Document extract:

* * *

Setup & Configuration
Install the Checkly CLI
npm install --save-dev checkly
npx checkly init
This creates a checkly.config.ts at the project root:
// checkly.config.ts
import { defineConfig } from "checkly";
import { Frequency } from "checkly/constructs";
export default defineConfig({
projectName: "My App Monitoring",
logicalId: "my-app-monitoring",
repoUrl: "https://github.com/org/my-app",
checks: {
frequency: Frequency.EVERY_5M,
locations: ["us-east-1", "eu-west-1", "ap-southeast-1"],
runtimeId: "2024.02",
tags: ["production"],
checkMatch: "**/__checks__/**/*.check.ts",
browserChecks: {
testMatch: "**/__checks__/**/*.spec.ts",
},
},
cli: {
runLocation: "us-east-1",
},
});
Environment Variables
# .env (for local development and CI)
CHECKLY_API_KEY=cu_xxx
CHECKLY_ACCOUNT_ID=xxx
Core Patterns
API Check
// __checks__/api/health.check.ts
import { ApiCheck, AssertionBuilder } from "checkly/constructs";
new ApiCheck("api-health-check", {
name: "API Health Check",
request: {
method: "GET",
url: "https://api.example.com/health",
assertions: [
AssertionBuilder.statusCode().equals(200),
AssertionBuilder.jsonBody("$.status").equals("ok"),
AssertionBuilder.responseTime().lessThan(2000),
],
followRedirects: true,
},
degradedResponseTime: 1000,
maxResponseTime: 5000,
tags: ["api", "critical"],
});
API Check with Authentication and Setup Script
// __checks__/api/orders.check.ts
import { ApiCheck, AssertionBuilder } from "checkly/constructs";
new ApiCheck("api-orders-list", {
name: "Orders API — List Orders",
request: {
method: "GET",
url: "https://api.example.com/v1/orders?limit=5",
headers: [
{ key: "Authorization", value: "Bearer {{CHECKLY_API_TOKEN}}" },
{ key: "Content-Type", value: "application/json" },
],
assertions: [
AssertionBuilder.statusCode().equals(200),
AssertionBuilder.jsonBody("$.data").isNotEmpty(),
AssertionBuilder.jsonBody("$.data[0].id").isNotNull(),
AssertionBuilder.responseTime().lessThan(3000),
],
},
setupScript: {
content: `
const axios = require("axios").default;
const res = await axios.post("https://auth.example.com/oauth/token", {
client_id: process.env.AUTH_CLIENT_ID,
client_secret: process.env.AUTH_CLIENT_SECRET,
grant_type: "client_credentials",
});
request.headers["Authorization"] = "Bearer " + res.data.access_token;
`,
},
tags: ["api", "orders"],
});
Browser Check (Playwright)

* * *

Information supplied:
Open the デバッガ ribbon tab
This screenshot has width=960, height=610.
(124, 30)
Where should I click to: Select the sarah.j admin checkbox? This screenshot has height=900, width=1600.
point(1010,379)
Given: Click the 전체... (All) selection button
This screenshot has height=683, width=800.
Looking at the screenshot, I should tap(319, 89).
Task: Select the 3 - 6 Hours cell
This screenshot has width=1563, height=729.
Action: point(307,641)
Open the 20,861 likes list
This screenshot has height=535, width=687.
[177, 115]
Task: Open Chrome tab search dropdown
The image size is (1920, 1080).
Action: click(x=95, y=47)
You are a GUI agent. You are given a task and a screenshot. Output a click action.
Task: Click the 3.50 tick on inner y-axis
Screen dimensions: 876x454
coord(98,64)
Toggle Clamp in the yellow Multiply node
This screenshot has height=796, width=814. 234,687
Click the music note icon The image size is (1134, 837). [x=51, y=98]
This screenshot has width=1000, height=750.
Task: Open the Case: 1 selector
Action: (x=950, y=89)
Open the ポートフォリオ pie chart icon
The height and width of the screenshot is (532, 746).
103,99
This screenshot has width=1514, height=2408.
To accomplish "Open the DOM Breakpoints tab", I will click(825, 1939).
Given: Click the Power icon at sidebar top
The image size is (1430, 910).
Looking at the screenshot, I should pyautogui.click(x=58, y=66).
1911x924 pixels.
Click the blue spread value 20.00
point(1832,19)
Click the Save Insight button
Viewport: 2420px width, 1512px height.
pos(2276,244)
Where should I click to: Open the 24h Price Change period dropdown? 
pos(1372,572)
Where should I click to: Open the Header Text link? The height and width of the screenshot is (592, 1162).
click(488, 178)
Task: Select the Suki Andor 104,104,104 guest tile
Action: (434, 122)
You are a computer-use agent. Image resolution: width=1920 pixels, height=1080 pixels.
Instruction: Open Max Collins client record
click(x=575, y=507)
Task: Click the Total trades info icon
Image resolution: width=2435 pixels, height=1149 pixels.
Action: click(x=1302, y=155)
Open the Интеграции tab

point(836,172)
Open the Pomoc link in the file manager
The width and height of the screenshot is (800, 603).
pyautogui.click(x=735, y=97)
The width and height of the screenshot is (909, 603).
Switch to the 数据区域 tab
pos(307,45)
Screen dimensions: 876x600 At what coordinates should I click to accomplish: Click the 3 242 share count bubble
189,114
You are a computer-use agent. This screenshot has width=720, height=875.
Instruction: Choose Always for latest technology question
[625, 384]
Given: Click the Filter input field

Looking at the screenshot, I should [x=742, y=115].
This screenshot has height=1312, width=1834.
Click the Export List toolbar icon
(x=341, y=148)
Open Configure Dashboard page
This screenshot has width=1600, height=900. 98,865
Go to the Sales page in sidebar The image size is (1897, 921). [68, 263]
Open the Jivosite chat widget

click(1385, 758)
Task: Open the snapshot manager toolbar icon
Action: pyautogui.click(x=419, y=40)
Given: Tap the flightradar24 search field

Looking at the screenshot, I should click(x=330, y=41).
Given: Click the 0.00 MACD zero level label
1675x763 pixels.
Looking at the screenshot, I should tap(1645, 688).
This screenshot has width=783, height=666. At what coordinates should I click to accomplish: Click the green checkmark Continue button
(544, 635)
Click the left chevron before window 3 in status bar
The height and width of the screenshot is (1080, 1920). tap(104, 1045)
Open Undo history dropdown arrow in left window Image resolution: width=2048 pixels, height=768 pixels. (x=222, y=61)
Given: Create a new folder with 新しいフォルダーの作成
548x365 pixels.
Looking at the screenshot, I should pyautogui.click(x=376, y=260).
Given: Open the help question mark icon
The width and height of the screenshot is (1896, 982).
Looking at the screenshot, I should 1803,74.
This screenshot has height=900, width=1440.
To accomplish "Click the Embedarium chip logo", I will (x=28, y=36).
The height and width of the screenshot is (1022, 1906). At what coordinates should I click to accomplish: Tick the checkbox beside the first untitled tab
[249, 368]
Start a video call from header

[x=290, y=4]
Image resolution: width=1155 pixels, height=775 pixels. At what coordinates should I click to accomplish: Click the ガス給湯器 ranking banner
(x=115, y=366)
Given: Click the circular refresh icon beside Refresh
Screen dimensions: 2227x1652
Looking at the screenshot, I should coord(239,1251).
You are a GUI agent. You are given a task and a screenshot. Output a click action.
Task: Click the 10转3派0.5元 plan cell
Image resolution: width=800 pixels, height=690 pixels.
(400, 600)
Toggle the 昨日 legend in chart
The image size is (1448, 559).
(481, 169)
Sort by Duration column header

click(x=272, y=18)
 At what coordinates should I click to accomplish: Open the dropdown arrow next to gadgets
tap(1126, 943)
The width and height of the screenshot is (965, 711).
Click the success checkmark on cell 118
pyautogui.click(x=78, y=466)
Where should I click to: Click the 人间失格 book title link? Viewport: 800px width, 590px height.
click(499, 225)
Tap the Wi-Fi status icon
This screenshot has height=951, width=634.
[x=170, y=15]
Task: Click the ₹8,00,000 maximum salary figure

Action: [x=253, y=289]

* * *

Required tasks:
a: In the Checkly setup guide, what file does running "npx checkly init" create?
b: Which assertions does the Checkly setup guide define for the "Orders API — List Orders" check? List all of them.
c: Continue the Checkly setup guide from its final heading, "Browser Check (Playwright)".
The lines that come after the Checkly setup guide are separate material.

Solved tasks:
a: It creates checkly.config.ts at the project root.

b:
- AssertionBuilder.statusCode().equals(200)
- AssertionBuilder.jsonBody("$.data").isNotEmpty()
- AssertionBuilder.jsonBody("$.data[0].id").isNotNull()
- AssertionBuilder.responseTime().lessThan(3000)

c:
// __checks__/browser/login-flow.spec.ts
import { test, expect } from "@playwright/test";
test("user can log in and see dashboard", async ({ page }) => {
await page.goto("https://app.example.com/login");
await page.fill('[data-testid="email"]', process.env.TEST_USER_EMAIL!);
await page.fill('[data-testid="password"]', process.env.TEST_USER_PASSWORD!);
await page.click('[data-testid="login-button"]');
await expect(page).toHaveURL(/\/dashboard/);
await expect(page.locator("h1")).toContainText("Dashboard");
await expect(page.locator('[data-testid="user-menu"]')).toBeVisible();
});
Alert Channels and Escalation
// __checks__/alert-channels.ts
import { SlackAlertChannel, EmailAlertChannel } from "checkly/constructs";
export const slackChannel = new SlackAlertChannel("slack-engineering", {
webhookUrl: "https://hooks.slack.com/services/T00/B00/xxx",
channel: "#engineering-alerts",
sendRecovery: true,
sendFailure: true,
sendDegraded: false,
});
export const emailChannel = new EmailAlertChannel("email-oncall", {
address: "oncall@example.com",
sendRecovery: true,
sendFailure: true,
});
CI/CD Integration
# .github/workflows/deploy.yml
- name: Run Checkly checks
uses: checkly/checkly-github-action@v1
with:
apiKey: ${{ secrets.CHECKLY_API_KEY }}
accountId: ${{ secrets.CHECKLY_ACCOUNT_ID }}
command: "npx checkly test --record"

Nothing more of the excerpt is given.